> [PROVIDED RECORDS]
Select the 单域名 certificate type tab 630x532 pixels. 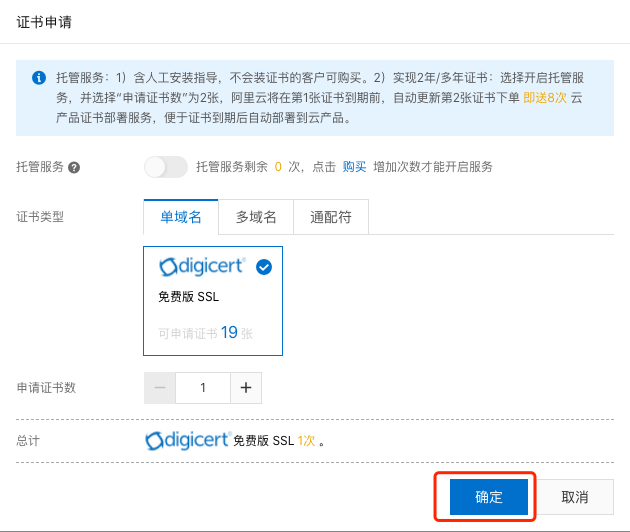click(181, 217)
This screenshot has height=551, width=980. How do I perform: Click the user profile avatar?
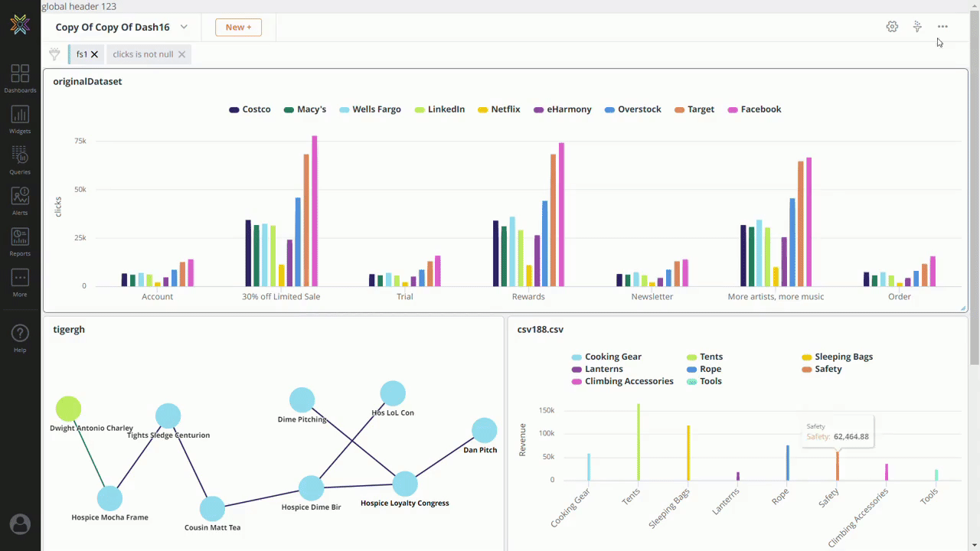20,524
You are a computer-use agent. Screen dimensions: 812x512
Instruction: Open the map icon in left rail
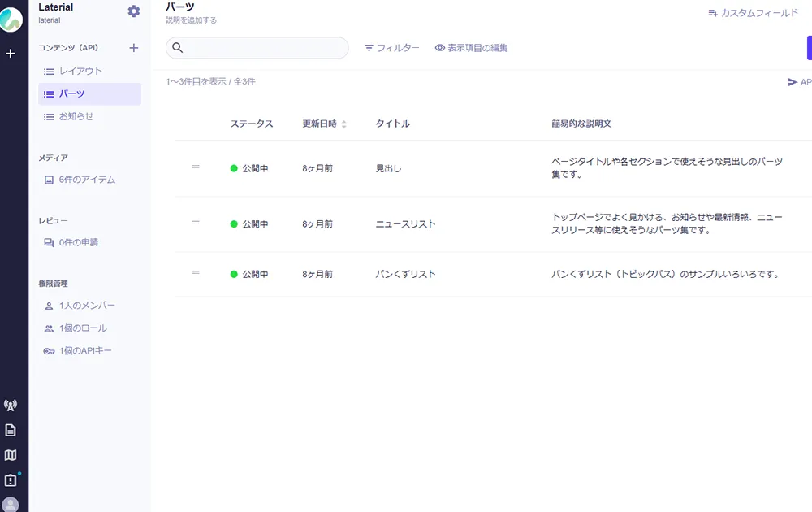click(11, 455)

--

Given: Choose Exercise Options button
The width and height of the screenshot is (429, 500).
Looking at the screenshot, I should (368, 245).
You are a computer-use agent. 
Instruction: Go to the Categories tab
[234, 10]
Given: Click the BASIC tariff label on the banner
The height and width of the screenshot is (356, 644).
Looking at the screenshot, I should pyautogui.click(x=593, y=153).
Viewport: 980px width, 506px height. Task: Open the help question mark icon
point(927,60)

* * *

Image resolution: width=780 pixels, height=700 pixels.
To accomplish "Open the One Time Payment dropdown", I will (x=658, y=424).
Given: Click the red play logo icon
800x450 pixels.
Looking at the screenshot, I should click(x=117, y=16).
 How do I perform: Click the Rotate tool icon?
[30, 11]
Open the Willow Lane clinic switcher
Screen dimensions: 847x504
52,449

> [BRIEF]
The expected result is a copy of each line in the records where "computer" appears.

> [THE ANSWER]
You are a computer-use agent. Screen dimensions: 812x512
You are a computer-use agent. 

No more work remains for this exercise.